Recently, it was announced that "Liking" comments on some social media platforms might be banned for under-18s in the UK under concerns that "likes" encourage people to share personal data and spend too much time online. This may be a good thing though why it is specifically "likes" that do that than the other aspects of social media isn't clear.

How many of us do not participate in a virtual world of one sort or another be it video games, social media, learning platforms or something else? We start to mimic that sort of world, and the real world begins to take on the characteristics and values of these online worlds. The relentlessness of good, positive news which is really just another form of advertising is one example; the overvaluing of points and trivial 'rewards' is another.

Duolingo is not by any means the most pernicious of the platforms that promote this behaviour. It is just the one we happen to use. It has laudable aims. Its mission is "to make education free, fun and accessible to all". And Duolingo does create real differences in the world. People learn languages, do better at work, live richer lives. For me, learning languages was one of the most enriching things I have done in my life. Using those languages in the countries where they are spoken unlocked cultures, opened new worlds, brought insight, texture, knowledge, understanding, freedom and independence. But Duolingo's use of these addictive features shows that even well-intentioned(?) organisations are contributing to this problem.

My son and compromised on his buying Journey and us playing it together.

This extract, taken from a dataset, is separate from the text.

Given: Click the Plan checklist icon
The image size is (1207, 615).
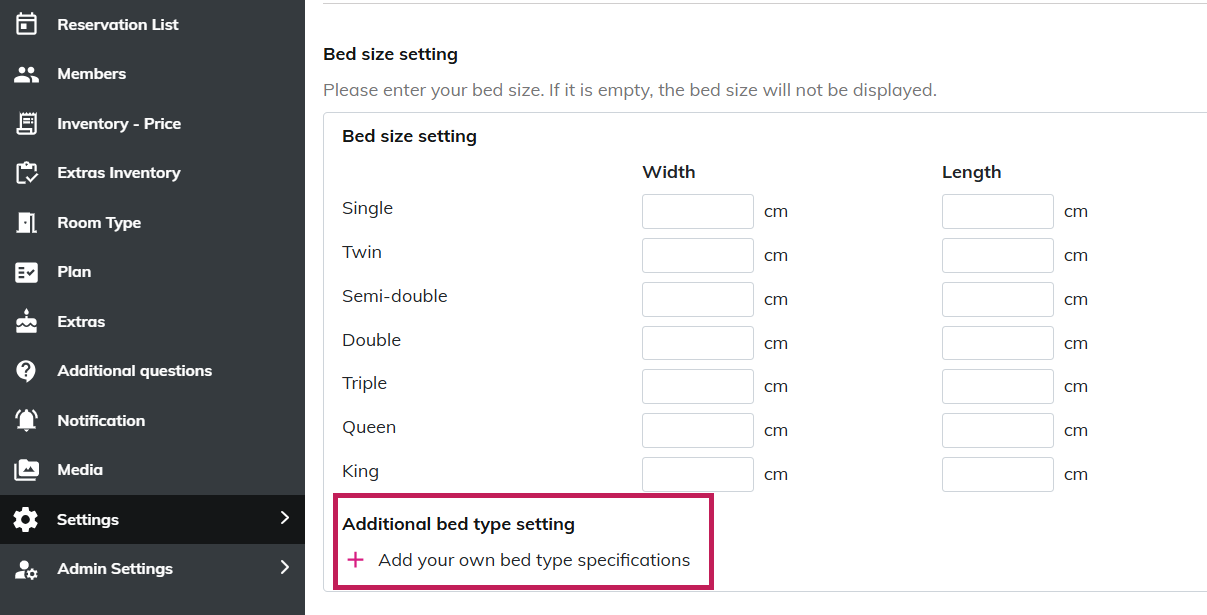Looking at the screenshot, I should [27, 272].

- Where do we get it from?
- Check Steam.
- What's Steam?
- It's a platform.
- It's a store,
said his brother, walking in, where you buy games.
- How do you know it's not a platform?
- I don't really know what a platform is,
he said. I felt some relief. I say some because while he runs and plays basketball this is the strong twelve-year-old with whom I wrestled at length for the computer mouse and keyboard the other day, just to shut down the computer.

Steam is, in fact, a platform for "playing, discussing and making games". There is a store too. So we checked Steam but Journey is not available for Xbox and isn't released yet for Windows.

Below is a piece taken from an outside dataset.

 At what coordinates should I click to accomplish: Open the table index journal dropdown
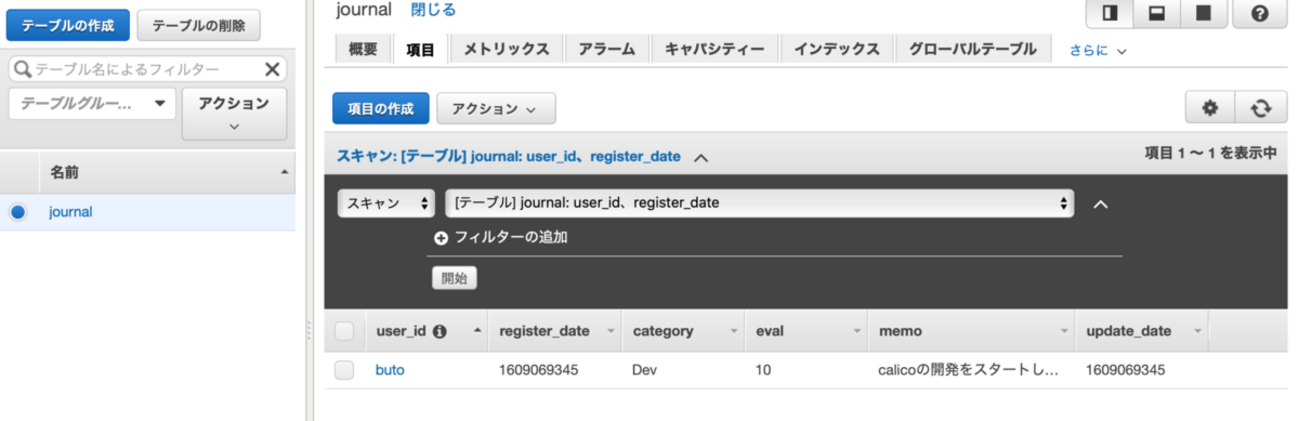(759, 203)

I wondered if that last sentence would make any sense in 100 years. Or even to my mother. I was reminded of another Black Mirror episode: Bandersnatch. In the programme, a game developer in the 1980s is developing a branching game along the line of the "choose your own adventure books" that I remember from the 1980s where you move to a different section of a book, depending on the answer you choose to a question about what you want to happen. In an amplification of the idea, the Netflix user makes decisions about the programme itself. There are therefore many possible stories and many different possible endings. At one point in the Netflix episode, the 1980s game developer, while in his bedroom, asks in frustration, the world at large for a sign - a sign about his sense of not having free will in his decisions. At this point the Netflix viewer is presented with a choice to give the game developer the sign "Netflix" or another choice. Your selection of the choice "Netflix" causes the game developer's 1980s computer screen in the episode to show text saying that he is being controlled by a user on Netflix. "What is Netflix?" he asks, mystified. "An online entertainment screening service" comes the reply on his screen. So now, controlled from the future, for the entertainment of others, he really does think he is going mad... This Netflix user at least paused to reflect the extent to which we are ourselves controlled by the technologies we use. As one user commented in a Duolingo discussion about to what extent Duolingo is free, "if something is being provided 'free', the chances are, you are the product....".

What decision did my son make, eventually?
- OK, then, I'll get Two Point Hospital, he said, tentatively. As far as I could tell this is a game about building and managing hospitals.
- But don't you already play games like that?
- Not really. 

I gave up. It was his money after all and at least there wasn't any shooting.